Kamis, April 25, 2024

Idul Adha dan Kepanitiaan Lintas Iman

Fathorrahman Ghufron
Fathorrahman Ghufron
Wakil Katib Syuriyah PWNU dan Pengurus LPPM Universitas NU (UNU) Yogyakarta. Dosen Fakultas Syariah dan Hukum UIN Sunan Kalijaga.

Ilustrasi tokoh agama saling bergandengan tangan. [ANTARA FOTO]
Hari Raya Idul Adha/Idul Qurban kerapkali menyisakan pertanyaan mendasar perihal siapa yang menjadi sosok yang paling absah dikurbankan.

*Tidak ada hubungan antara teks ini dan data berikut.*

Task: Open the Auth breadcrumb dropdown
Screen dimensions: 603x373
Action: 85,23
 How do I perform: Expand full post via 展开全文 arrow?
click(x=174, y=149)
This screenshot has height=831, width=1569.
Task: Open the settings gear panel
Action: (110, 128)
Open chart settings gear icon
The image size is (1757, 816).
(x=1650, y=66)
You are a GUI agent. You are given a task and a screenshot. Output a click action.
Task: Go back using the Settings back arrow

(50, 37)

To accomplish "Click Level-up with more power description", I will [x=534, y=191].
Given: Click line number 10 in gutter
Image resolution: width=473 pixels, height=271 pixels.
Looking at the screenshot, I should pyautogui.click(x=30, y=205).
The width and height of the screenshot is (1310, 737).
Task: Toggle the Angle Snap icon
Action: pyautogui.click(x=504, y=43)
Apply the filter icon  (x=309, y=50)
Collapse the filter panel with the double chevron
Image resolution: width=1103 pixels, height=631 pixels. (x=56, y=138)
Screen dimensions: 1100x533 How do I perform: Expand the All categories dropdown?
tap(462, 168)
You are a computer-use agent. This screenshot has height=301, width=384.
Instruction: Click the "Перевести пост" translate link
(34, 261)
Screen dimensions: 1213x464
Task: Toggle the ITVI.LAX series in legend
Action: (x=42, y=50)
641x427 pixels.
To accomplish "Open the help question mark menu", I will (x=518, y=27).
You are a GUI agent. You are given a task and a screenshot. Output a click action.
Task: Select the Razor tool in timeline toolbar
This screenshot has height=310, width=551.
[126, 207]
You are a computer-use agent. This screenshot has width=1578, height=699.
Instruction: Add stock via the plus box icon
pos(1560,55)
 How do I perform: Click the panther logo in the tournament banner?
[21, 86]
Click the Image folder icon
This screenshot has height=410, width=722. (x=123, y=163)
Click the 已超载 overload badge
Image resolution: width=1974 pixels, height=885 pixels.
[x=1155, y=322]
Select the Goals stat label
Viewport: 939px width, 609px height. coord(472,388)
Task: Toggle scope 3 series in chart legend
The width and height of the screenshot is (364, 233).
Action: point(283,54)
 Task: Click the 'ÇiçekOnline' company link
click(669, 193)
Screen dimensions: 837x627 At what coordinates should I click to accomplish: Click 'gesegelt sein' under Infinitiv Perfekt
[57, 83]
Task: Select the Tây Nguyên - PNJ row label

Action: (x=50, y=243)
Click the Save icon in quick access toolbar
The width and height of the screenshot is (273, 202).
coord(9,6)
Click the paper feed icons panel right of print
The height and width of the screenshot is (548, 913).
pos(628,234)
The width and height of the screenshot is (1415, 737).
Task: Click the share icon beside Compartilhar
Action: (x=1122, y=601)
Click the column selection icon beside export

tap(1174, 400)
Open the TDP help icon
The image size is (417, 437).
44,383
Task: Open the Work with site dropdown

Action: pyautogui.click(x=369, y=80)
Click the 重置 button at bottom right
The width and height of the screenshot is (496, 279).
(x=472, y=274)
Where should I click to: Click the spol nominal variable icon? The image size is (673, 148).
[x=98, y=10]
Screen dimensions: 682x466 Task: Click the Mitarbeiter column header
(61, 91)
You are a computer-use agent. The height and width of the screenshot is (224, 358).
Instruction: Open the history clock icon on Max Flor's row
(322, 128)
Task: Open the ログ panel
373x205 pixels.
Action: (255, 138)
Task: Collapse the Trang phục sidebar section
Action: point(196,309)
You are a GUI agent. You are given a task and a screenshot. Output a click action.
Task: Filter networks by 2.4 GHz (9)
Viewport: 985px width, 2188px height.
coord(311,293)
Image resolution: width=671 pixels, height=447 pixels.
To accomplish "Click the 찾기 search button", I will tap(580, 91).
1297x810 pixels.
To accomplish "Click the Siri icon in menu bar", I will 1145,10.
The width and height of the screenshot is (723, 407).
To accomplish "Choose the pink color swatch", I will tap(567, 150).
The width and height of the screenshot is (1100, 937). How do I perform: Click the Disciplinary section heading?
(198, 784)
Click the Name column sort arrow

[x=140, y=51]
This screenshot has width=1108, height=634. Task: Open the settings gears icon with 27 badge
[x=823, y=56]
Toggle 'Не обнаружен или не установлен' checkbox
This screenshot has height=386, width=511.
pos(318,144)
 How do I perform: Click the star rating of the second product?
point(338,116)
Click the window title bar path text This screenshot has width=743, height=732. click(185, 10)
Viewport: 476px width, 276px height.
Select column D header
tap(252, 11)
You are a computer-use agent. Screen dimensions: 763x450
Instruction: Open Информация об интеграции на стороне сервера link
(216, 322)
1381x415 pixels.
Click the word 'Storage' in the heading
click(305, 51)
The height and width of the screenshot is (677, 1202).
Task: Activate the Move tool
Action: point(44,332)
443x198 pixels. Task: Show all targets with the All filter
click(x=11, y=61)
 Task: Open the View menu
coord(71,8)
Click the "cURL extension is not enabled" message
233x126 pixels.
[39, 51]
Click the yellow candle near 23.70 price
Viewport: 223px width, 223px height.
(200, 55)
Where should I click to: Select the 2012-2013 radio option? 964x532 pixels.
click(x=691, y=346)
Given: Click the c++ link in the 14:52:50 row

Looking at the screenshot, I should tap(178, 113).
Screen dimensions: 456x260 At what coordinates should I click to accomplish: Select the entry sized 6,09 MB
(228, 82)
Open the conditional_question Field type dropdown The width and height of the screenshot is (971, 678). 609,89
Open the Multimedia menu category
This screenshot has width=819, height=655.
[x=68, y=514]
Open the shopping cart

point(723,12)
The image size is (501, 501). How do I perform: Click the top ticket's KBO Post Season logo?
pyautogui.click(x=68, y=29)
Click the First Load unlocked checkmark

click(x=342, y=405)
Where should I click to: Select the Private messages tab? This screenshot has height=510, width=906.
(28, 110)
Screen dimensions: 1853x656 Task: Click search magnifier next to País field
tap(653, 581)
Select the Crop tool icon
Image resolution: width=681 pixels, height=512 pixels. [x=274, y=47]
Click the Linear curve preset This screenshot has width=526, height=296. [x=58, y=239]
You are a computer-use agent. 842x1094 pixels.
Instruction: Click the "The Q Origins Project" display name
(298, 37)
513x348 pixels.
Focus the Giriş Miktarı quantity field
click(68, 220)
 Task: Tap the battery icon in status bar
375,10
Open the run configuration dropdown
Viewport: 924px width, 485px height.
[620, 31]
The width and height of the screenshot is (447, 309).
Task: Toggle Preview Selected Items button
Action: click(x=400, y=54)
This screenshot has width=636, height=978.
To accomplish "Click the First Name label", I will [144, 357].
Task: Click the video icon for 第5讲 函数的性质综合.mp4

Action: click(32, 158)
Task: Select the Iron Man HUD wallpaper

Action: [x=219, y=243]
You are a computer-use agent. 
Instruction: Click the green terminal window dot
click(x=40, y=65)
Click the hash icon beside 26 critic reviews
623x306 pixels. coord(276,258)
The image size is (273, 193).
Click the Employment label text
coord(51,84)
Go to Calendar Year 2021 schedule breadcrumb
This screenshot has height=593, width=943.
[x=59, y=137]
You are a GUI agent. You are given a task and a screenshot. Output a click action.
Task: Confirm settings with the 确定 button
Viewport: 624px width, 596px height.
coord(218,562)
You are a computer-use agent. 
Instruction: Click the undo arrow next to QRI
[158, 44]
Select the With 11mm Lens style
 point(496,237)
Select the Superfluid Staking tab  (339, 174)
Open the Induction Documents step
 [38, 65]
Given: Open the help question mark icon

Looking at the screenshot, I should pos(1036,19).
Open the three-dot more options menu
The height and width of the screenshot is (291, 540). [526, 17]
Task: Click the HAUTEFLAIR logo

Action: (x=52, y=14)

Apakah Nabi Ismail sebagaimana yang diakui oleh umat Islam atau Nabi Ishaq yang diakui oleh umat Nasrani?

Pertanyaan ini selalu berulang diperdebatkan dikarenakan posisinya sangat penting untuk diakui sebagai sumber keteladanan pengorbanan. Setidaknya ketika seseorang hendak berkurban melalui hewan yang akan diserahkan ke masjid atau lembaga keagamaan, maka yang terngiang dalam imajinasinya adalah ingin meneladani spirit pengorbanan yang ditunjukkan pendahulunya.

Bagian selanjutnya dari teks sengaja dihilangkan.